Theoretically, the data inconsistency issue is unavoidable if a single sync node includes multiple threads. However, two workarounds are available:- Do not enable concurrent threads in a single sync node. Essentially, do not specify the splitPk parameter. This way, data consistency is ensured although data is synchronized at a low efficiency.
- Disable writers to ensure that the data remains unchanged during data synchronization. For example, lock the table and disable data synchronization between primary and secondary databases. This way, data is efficiently synchronized but your ongoing services may be interrupted.
- Character encoding
Db2 Reader uses JDBC, which can automatically convert the encoding format of characters. Therefore, you do not need to specify the encoding format.
- Incremental data synchronization
Db2 Reader connects to a database by using JDBC and uses a SELECT statement with a
WHERE
clause to read incremental data.- For data in batches, incremental add, update, and delete operations are distinguished by timestamps. The delete operations include logical delete operations. Specify the WHERE clause based on the timestamp. The timestamp must be later than the latest timestamp in the last synchronization.

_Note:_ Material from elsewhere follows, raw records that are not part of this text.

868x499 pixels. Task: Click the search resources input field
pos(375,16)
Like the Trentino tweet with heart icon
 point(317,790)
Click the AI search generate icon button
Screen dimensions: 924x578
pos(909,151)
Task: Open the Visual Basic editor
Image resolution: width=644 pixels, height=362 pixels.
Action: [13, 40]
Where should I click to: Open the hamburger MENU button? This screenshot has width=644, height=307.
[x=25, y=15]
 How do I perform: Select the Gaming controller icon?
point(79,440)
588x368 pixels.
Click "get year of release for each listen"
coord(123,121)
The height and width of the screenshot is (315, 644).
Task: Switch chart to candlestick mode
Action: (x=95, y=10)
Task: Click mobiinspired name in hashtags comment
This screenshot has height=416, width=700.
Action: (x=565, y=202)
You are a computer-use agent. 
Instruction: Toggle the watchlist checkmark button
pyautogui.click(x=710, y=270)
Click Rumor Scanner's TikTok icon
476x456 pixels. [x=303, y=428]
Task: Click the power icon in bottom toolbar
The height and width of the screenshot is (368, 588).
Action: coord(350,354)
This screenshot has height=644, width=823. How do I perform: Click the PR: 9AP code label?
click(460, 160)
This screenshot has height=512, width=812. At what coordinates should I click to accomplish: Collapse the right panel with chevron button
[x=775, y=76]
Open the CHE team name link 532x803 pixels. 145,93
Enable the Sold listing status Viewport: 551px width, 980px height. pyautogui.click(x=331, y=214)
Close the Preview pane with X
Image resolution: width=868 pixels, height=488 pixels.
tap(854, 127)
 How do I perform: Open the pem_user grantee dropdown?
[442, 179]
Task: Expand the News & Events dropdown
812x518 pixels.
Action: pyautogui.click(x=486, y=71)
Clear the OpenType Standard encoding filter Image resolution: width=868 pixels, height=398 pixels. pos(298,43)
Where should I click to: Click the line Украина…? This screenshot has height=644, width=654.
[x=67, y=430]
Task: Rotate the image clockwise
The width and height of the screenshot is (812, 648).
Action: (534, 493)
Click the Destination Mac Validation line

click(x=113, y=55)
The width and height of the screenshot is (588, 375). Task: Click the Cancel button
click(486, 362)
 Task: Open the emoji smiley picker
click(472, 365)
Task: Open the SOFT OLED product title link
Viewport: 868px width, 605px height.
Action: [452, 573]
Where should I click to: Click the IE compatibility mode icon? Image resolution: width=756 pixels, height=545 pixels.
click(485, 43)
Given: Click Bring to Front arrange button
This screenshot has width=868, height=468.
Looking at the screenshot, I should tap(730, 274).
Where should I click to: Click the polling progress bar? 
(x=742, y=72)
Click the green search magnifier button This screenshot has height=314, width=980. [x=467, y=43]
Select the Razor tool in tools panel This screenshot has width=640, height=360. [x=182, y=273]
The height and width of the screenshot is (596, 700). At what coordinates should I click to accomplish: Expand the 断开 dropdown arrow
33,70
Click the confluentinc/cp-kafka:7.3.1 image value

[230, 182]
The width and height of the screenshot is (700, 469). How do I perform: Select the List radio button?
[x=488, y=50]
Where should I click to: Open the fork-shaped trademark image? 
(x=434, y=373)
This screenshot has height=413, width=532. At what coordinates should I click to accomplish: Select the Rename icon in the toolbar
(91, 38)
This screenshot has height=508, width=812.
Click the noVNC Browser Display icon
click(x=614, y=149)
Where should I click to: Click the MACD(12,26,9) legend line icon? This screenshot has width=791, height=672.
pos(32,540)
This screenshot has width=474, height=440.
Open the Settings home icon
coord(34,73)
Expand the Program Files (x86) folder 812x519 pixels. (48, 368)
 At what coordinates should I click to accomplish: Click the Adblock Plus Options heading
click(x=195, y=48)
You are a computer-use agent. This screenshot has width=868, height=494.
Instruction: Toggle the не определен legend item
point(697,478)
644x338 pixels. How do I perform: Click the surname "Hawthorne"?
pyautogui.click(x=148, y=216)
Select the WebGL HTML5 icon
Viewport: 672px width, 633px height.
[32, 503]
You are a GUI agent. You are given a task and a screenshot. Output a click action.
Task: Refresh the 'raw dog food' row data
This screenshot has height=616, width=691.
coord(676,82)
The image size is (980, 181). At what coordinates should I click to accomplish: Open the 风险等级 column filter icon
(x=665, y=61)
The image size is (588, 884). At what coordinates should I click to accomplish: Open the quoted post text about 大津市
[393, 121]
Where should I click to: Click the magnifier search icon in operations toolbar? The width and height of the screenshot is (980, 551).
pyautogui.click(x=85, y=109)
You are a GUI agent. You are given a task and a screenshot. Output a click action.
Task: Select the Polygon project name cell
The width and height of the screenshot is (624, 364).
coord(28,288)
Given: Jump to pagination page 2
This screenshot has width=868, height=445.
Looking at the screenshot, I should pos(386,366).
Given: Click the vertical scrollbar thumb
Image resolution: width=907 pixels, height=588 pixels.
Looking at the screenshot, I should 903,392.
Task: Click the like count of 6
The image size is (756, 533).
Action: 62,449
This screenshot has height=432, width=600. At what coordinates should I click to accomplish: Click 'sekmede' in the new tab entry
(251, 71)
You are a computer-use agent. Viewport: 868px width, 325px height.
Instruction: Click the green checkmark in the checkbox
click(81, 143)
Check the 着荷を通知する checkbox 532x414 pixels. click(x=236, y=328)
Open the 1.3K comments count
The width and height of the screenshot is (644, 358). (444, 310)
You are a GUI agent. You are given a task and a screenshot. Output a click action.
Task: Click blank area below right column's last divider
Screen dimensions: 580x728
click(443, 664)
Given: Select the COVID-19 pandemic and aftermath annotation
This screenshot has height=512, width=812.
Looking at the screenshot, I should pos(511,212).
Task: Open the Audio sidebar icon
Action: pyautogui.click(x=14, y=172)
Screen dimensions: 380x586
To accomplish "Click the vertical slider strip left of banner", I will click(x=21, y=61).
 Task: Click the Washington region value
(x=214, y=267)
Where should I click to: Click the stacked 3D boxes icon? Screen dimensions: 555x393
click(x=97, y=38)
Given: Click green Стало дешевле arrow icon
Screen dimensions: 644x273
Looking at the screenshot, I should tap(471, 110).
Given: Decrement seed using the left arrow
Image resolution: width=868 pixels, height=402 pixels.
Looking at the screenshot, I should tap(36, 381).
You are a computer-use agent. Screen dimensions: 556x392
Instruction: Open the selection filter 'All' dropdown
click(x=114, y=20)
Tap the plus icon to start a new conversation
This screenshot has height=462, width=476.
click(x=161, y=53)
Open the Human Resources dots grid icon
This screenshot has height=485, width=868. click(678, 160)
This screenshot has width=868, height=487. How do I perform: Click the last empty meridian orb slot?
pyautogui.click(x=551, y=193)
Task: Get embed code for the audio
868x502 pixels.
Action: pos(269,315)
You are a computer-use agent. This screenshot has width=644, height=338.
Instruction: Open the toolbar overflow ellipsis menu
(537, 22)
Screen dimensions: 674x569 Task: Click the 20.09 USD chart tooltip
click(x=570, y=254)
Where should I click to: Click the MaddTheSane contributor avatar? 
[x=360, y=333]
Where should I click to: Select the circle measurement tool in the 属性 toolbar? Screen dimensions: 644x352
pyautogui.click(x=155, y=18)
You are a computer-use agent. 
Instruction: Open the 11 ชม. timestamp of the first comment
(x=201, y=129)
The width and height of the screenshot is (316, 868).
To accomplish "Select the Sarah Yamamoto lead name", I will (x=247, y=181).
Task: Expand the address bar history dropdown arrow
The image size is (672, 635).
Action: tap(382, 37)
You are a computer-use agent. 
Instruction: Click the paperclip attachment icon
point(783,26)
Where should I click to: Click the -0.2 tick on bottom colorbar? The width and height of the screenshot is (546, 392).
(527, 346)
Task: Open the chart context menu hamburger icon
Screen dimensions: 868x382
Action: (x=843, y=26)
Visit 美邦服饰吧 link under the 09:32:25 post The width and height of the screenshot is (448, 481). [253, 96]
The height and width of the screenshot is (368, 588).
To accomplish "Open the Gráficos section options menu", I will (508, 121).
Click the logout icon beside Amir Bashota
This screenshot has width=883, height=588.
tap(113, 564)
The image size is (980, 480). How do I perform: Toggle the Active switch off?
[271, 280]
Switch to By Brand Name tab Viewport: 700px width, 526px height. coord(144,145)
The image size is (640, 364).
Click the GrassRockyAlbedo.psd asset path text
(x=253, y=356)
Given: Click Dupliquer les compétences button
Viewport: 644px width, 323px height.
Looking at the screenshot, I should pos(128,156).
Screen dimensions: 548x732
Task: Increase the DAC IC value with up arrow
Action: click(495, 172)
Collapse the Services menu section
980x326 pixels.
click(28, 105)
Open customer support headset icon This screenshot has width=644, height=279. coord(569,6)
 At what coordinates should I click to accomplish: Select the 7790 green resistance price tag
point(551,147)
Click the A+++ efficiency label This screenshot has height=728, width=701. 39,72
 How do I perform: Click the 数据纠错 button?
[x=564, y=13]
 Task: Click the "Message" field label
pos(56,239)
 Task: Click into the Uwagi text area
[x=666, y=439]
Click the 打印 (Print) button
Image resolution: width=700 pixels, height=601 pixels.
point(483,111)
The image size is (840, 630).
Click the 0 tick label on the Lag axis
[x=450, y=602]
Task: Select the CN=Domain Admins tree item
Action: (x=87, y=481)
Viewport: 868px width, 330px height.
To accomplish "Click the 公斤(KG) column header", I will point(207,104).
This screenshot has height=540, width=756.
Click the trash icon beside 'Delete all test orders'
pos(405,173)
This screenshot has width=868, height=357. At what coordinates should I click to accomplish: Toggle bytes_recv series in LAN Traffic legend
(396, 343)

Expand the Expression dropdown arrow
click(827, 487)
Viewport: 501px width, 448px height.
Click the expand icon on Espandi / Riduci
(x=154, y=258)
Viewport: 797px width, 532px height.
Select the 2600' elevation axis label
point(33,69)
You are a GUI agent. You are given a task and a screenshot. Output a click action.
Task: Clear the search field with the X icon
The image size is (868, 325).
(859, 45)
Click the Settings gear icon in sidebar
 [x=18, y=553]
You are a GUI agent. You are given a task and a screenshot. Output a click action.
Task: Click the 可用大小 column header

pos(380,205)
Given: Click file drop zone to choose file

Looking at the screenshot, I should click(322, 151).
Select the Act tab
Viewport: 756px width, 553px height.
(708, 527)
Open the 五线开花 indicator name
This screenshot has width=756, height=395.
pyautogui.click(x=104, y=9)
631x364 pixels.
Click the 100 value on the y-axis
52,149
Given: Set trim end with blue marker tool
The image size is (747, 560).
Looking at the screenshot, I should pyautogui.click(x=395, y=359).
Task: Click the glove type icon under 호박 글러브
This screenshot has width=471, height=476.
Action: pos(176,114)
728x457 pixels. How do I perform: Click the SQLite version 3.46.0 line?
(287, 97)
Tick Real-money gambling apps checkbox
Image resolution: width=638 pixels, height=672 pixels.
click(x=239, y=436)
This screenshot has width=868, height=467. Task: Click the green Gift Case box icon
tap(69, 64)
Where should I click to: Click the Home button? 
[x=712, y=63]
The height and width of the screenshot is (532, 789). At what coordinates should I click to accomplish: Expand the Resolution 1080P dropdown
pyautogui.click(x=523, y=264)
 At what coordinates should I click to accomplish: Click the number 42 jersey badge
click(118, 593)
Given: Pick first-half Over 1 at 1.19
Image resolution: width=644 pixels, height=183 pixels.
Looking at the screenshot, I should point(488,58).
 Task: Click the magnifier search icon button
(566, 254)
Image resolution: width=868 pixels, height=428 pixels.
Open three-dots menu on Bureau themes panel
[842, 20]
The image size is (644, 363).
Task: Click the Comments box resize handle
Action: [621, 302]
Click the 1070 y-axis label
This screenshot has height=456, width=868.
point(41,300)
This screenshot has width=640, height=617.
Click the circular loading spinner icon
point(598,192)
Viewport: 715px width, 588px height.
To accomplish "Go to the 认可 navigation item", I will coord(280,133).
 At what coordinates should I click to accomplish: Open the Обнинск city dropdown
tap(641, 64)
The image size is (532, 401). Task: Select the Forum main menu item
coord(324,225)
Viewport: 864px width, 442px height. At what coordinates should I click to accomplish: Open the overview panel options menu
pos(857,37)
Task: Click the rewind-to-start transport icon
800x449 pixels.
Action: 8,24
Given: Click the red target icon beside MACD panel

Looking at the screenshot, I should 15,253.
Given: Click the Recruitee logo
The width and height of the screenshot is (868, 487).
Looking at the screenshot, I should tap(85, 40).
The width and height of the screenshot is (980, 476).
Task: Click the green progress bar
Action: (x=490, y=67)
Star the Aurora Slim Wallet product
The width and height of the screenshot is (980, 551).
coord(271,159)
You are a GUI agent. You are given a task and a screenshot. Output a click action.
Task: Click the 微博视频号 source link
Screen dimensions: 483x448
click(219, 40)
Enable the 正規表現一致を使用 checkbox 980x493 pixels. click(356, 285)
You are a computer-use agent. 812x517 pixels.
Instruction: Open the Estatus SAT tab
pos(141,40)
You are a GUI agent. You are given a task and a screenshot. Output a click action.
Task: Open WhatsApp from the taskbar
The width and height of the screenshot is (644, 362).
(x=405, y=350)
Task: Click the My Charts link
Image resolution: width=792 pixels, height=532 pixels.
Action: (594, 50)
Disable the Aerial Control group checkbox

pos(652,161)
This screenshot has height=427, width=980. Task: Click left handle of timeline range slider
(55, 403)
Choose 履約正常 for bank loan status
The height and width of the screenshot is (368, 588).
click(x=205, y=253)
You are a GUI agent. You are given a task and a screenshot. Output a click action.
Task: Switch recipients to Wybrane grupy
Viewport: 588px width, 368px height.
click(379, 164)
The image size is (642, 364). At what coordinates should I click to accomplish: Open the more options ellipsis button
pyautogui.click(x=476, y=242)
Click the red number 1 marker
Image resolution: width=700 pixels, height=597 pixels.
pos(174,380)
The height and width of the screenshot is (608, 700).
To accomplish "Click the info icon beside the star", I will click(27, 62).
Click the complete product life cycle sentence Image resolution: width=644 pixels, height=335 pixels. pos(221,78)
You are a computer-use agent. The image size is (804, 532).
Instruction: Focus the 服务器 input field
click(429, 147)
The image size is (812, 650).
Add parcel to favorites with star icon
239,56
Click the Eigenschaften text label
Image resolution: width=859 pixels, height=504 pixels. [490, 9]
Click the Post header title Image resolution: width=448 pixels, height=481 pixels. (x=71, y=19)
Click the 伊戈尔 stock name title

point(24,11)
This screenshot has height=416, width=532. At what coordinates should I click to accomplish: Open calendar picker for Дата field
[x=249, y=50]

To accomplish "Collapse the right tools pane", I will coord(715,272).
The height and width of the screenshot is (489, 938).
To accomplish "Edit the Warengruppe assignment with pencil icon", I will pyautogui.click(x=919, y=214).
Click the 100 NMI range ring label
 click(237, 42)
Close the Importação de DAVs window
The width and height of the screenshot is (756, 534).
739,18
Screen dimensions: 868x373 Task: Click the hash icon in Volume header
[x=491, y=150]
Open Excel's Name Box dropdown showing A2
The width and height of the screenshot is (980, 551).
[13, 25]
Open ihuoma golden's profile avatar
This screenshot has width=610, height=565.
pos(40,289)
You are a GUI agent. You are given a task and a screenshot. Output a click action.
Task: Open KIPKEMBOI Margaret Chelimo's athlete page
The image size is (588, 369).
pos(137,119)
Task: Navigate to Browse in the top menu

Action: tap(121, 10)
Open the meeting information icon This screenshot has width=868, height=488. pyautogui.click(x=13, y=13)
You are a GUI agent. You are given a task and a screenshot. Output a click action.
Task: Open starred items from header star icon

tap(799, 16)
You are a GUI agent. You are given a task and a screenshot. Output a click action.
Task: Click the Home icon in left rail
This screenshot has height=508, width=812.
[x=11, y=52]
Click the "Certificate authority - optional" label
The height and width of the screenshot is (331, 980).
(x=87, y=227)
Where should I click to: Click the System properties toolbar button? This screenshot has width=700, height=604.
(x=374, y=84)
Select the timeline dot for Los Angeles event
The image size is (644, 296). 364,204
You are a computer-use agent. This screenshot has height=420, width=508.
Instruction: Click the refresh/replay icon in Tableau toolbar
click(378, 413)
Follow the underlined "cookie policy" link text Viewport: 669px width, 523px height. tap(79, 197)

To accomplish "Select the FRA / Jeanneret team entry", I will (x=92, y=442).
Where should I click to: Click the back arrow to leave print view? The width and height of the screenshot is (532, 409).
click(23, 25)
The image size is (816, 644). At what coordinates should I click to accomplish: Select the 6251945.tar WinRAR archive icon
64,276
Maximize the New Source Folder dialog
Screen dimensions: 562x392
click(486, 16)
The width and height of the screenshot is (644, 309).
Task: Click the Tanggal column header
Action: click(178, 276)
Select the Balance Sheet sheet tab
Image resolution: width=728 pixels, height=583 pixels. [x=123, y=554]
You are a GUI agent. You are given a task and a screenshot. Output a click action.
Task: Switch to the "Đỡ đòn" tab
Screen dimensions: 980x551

- For streaming data, specify the WHERE clause based on the data record ID. The data record ID must be greater than the maximum ID in the last synchronization.
If incremental data cannot be distinguished, Db2 Reader can perform only full synchronization but not incremental synchronization.
- Syntax validation
Db2 Reader allows you to specify custom SELECT statements by using the querySql parameter but does not verify the syntax of the custom SELECT statements.